Exercise directions
From the first line to the last, please print the entries exactly, omitting pictures.

[Records from a dataset]
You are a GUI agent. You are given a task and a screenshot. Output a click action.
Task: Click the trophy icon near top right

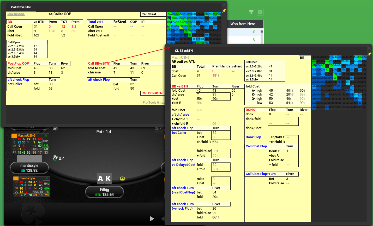(x=251, y=12)
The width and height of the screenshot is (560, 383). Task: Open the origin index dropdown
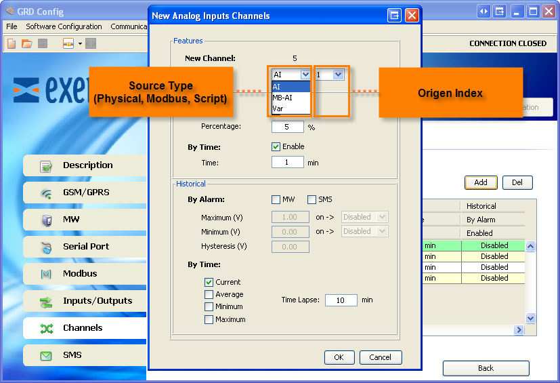338,75
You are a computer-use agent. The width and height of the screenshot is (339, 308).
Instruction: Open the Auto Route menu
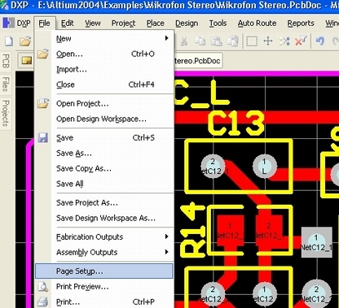(x=257, y=24)
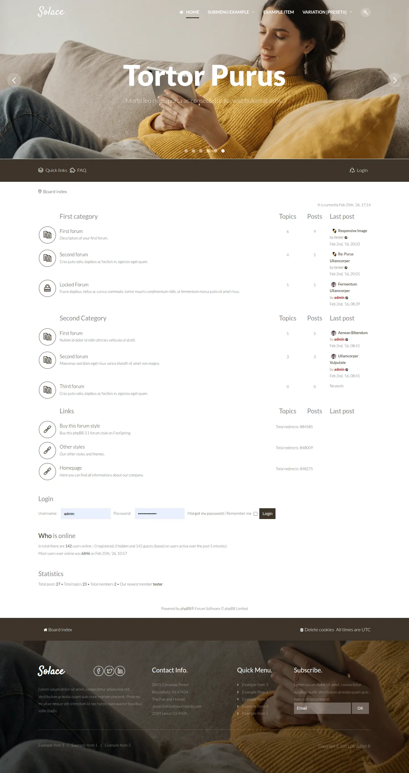The image size is (409, 773).
Task: Open the Twitter social icon in footer
Action: pyautogui.click(x=109, y=671)
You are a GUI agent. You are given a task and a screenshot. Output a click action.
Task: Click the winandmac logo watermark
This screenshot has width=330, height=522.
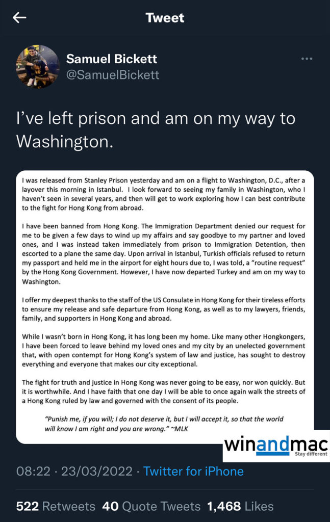click(277, 446)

Solution to the problem
You are a GUI agent. You are given a task and a screenshot. Output a click action.
Task: Click the trophy icon near top right

(x=251, y=12)
The width and height of the screenshot is (560, 383). Task: Open the origin index dropdown
338,75
You are a computer-use agent. The width and height of the screenshot is (339, 308).
Instruction: Open the Auto Route menu
(x=257, y=24)
The image size is (409, 773).
Task: Open the Twitter social icon in footer
Action: pyautogui.click(x=109, y=671)
You are a GUI agent. You are given a task and a screenshot. Output a click action.
Task: Click the winandmac logo watermark
This screenshot has width=330, height=522.
click(277, 446)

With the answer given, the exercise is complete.